The doctor therefore advised that the family continue to monitor Hamad and wait till he had put on a little more weight. This would also ensure that Hamad’s liver would grow in size some more, making it easier to create the vessel and duct connections during the transplantation surgery. Meanwhile, it was ascertained that Zarjan was a good candidate to donate a part of her liver to her son.

The couple continued to take care of their second-born son while regularly seeing Dr Raja. But things did not improve much and by December 2017, the baby weighed just 4.5 kilograms.
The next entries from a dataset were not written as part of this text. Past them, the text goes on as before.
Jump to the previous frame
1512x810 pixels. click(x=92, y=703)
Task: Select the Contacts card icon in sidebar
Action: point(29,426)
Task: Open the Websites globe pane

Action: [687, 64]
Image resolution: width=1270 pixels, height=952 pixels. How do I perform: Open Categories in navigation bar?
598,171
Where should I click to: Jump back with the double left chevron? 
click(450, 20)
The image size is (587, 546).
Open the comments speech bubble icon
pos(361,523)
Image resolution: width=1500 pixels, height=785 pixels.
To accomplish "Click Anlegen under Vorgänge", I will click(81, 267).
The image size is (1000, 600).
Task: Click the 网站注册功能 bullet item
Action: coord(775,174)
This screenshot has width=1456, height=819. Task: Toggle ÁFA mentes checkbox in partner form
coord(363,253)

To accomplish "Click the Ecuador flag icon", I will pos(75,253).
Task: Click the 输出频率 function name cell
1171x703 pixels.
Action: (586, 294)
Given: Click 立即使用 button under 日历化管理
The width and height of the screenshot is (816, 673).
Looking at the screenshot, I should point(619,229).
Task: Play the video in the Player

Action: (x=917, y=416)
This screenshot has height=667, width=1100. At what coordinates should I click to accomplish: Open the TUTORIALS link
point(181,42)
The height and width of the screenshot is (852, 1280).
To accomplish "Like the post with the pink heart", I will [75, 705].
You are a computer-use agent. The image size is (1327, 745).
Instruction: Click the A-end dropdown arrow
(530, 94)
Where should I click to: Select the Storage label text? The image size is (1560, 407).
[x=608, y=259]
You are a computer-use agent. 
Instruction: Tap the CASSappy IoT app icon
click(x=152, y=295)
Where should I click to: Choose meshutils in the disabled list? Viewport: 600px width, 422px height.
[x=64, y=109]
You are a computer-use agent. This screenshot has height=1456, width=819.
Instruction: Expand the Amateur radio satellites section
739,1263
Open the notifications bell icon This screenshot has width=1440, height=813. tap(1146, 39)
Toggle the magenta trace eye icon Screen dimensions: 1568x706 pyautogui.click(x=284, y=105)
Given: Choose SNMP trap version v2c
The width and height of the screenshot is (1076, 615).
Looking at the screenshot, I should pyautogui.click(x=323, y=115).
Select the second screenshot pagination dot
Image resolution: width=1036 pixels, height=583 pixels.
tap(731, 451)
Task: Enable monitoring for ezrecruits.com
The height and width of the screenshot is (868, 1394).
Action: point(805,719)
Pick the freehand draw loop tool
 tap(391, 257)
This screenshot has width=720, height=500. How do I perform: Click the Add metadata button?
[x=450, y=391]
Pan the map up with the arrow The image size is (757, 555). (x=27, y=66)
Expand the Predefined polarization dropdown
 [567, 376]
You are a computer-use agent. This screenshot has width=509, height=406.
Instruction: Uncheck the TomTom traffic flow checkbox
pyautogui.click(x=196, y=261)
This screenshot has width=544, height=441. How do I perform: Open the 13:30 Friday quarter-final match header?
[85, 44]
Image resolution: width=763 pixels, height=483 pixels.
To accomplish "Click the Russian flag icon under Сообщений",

He was also suffering from repeated infections, his jaundice had not abated, and he had fluid build-up in his body — one of the earliest signs of liver failure.

“The fear was that Hamad would not live much longer without transplant, and so we decided to schedule the surgery as soon as possible,” the doctor said.

The family began processing their documents to travel to Bengaluru, India so that the surgery could take place at the Aster CMI Hospital. Meanwhile, the Dh100,000 cost for the transplant was generously provided by UAE-based charities, including the Emirates Red Crescent and the Sharjah Charity.

The family travelled to Bengaluru in February, and in March 2018, the transplant was performed. The complicated procedure took about 10 hours, and a team of surgeons worked to transplant 100 grams of Zarjan’s donated liver into Hamad, including making all the blood vessel and duct connections for the organ to function.

Hamad came out of the surgery fine, but did develop a few infections afterwards that kept him hospitalised, often in intensive care, for more than a month. But since then, he has continued to grow and now weighs more than seven kilograms.

“He will still need lifelong medications to ensure that the liver is not rejected. But in general, liver transplant recipients go on to live healthy lives. The five-year survival rate is estimated to be 85 per cent for children,” Dr Raja said.

“With that being said, Hamad was the smallest child we’ve operated on within the Aster Group so far, even though we’ve had 42 children below the age of 10 years undergo transplants during the last two years,” he added.

Raheem and his wife are, meanwhile, overjoyed to see their son thriving.

 Hamad was the smallest child we’ve operated on within the Aster Group so far, even though we’ve had 42 children below the age of 10 years undergo transplants during the last two years.”

 - Dr Kaiser Raja | Consultant, Aster Hospital 


“He laughs a lot and plays with us and his two-year-old brother, Zayed. We are so grateful to the team of doctors at Aster, and to the UAE and its leaders, for making all of this a reality for us,” he said.